Balançando uma bandeira de seu país cuja haste chegava a dois metros de altura, o historiador uruguaio Dante Cuda fez sua primeira viagem a Cuba e se mostrou aliviado pelo discurso de abertura ter sido bem mais curto do que nos tempo de Fidel. “Imagine passar oito horas debaixo deste sol, uma loucura”, afirmou. Cuda acompanhava a delegação do Uruguai, um dos 163 grupos internacionais que participaram do ato. “Tinha o sonho de vir a Cuba e coincidiu com o primeiro de maio. Além disso, é um privilégio estar aqui com Fidel vivo.”
Daniella Cambaúva/Opera Mundi
O historiador uruguaio Dante Cuda considera um privilégio visitar Cuba com Fidel ainda vivo.
Também brasileiros participaram do desfile. Os estudantes Ricardo Coelho, de Rondônia, e Jaderson Batista, do Acre, alunos de medicina em Havana, compareceram pela terceira vez a um ato comemorativo do primeiro de maio. “Estamos aqui por agradecimento. Temos alojamento, alimentação e educação gratuita”, disse Batista.
Foi a segunda grande mobilização popular em quinze dias. No dia 16 de abril, em comemoração aos 50 anos da vitória na Baía dos Porcos, às vésperas da abertura do congresso partidário, centenas de milhares marcharam em apoio às reformas que seriam discutidas e aprovadas pela máxima instância do PCC. “A revolução tem a maioria do povo, mas não há unanimidade”, declarou Terrero. “Travamos um combate diuturno por corações e mentes”.
Daniella Cambaúva/Opera Mundi
Os estudantes Ricardo Coelho e Jaderson Batista compareceram ao evento como agradecimento à hospitalidade cubana.
De fato, enquanto a multidão pró-governo se manifestava em Havana e em outras grandes cidades, oDiário de Cuba, editado em Miami pela oposição, informava que o dissidente Angel Moya teria sido detido por algumas horas e até espancado por policiais. Outros opositores, como o cantor de hip-hop Rodolfo Ramírez e a ativista Odalis Sanabria, também teriam sido detidos, segundo o jornal abrigado pelos Estados Unidos. De acordo com seus familiares, essas medidas teriam como objetivo impedir protestos durante o primeiro de maio.
O governo cubano nega as ocorrências.
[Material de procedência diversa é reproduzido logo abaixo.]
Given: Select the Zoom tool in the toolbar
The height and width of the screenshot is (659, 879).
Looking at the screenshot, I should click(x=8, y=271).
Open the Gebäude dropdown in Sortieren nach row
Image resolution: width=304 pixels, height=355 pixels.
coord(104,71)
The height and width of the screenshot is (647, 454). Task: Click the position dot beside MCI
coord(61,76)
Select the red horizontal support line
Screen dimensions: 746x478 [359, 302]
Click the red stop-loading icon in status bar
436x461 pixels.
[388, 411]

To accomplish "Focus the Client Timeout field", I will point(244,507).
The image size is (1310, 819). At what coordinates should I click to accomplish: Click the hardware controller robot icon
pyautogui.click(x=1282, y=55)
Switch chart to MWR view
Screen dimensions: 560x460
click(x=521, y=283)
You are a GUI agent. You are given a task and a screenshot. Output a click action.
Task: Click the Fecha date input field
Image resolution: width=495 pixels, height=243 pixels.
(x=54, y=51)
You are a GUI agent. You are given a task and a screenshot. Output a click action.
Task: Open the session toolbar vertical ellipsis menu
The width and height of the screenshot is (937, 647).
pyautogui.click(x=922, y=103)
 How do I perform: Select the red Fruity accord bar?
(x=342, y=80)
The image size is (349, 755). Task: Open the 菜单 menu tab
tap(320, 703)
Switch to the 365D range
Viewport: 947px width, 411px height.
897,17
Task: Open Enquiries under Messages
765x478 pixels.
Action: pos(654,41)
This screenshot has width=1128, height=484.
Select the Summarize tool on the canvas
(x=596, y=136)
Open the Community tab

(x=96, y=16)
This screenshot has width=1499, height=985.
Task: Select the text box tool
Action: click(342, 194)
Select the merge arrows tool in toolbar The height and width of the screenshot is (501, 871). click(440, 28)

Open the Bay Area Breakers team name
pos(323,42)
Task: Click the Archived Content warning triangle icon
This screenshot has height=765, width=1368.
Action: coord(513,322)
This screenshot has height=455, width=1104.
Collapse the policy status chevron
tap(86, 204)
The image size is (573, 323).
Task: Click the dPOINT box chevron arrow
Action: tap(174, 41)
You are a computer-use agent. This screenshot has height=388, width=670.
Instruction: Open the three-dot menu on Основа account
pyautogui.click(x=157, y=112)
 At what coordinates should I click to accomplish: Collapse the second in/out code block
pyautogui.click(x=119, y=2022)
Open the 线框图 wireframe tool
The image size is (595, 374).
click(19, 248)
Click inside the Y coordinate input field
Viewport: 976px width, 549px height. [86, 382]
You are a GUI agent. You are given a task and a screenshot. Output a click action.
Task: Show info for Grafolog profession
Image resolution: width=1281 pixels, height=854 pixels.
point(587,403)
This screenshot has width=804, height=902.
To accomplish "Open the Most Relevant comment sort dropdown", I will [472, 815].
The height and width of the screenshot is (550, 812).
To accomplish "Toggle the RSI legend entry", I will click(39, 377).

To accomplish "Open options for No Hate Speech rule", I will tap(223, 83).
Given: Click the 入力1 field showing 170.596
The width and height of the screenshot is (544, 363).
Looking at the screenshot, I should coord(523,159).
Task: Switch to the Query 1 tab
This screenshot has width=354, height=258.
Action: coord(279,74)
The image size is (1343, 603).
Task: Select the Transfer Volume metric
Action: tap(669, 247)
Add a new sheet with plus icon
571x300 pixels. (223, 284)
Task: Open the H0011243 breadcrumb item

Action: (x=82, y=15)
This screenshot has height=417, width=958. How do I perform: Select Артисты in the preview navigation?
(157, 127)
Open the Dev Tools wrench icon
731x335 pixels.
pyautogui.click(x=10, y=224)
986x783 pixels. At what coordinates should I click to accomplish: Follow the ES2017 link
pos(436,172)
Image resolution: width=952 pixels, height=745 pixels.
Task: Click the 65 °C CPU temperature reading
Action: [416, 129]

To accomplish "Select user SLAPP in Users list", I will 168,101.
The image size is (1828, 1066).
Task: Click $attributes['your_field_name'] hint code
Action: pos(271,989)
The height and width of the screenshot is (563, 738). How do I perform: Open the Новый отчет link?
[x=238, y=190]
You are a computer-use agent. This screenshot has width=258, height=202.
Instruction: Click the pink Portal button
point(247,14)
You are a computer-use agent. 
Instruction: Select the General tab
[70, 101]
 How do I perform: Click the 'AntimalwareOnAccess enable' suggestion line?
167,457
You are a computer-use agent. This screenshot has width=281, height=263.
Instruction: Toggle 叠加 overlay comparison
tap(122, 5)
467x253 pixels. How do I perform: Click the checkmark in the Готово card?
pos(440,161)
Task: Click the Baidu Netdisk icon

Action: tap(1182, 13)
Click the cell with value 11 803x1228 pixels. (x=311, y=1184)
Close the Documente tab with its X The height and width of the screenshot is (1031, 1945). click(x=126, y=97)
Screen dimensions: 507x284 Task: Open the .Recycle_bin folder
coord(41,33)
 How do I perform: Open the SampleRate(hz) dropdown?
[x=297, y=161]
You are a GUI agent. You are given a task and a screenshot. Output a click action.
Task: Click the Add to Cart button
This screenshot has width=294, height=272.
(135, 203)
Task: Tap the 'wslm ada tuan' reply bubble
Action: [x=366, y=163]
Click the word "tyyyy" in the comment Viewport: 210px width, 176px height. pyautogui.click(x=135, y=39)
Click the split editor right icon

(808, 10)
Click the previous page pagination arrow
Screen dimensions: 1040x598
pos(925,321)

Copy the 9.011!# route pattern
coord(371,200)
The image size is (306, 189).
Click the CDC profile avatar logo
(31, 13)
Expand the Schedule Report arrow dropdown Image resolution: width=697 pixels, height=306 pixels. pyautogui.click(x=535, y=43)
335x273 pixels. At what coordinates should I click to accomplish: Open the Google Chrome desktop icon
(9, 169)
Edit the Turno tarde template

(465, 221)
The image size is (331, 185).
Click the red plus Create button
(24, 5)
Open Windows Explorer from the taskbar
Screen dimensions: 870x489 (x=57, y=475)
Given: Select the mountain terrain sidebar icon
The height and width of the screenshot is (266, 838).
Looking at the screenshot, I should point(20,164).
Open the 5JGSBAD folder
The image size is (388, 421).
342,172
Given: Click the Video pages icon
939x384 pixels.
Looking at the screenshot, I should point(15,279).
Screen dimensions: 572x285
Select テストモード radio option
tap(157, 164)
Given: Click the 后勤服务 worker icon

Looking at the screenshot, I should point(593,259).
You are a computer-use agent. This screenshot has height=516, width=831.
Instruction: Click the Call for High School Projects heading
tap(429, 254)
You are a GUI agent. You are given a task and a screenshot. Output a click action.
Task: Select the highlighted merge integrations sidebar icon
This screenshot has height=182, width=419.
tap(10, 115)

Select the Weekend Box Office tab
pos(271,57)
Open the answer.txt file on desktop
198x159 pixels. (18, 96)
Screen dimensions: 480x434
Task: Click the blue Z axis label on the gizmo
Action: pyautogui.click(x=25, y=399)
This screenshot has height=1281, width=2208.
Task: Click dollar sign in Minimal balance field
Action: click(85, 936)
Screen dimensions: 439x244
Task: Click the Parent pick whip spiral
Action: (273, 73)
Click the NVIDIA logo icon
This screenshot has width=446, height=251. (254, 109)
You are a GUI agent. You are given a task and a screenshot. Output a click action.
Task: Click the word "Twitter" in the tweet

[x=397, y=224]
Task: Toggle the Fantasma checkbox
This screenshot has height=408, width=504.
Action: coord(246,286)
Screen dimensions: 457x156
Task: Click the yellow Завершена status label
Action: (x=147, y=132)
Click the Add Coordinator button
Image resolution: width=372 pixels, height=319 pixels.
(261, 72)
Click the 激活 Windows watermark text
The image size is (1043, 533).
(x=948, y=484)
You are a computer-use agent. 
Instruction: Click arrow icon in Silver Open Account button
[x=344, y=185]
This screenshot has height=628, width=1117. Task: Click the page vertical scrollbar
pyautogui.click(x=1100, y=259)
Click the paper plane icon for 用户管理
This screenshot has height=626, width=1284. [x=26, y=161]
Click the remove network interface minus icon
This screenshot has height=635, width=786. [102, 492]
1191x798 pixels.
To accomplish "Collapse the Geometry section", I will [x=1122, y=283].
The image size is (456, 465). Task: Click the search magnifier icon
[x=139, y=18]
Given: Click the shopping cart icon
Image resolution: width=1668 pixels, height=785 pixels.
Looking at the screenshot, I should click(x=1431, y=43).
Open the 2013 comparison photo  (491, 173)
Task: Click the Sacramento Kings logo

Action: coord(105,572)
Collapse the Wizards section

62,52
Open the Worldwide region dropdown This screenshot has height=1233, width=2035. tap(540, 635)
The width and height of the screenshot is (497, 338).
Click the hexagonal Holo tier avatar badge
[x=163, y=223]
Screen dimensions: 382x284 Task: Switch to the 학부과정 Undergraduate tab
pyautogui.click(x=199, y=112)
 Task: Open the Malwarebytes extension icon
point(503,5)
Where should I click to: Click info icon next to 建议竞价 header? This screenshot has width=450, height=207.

Com ironia, Antonio Terrero rebate a informação. “São tão poucos que, apesar de poderem livremente expressar seus pontos de vista, precisam inventar repressão para justificar incapacidade de obter apoio às suas idéias”, afirmou à reportagem. “Nosso problema é conseguir avançar na economia, nas reformas decididas pelo partido. Esses grupos são inexpressivos e mercenários, aproveitam-se da política para ganhar uns trocos da Embaixada dos Estados Unidos. Depois das revelações da Wikileaks, essa gente não tem moral para nada”.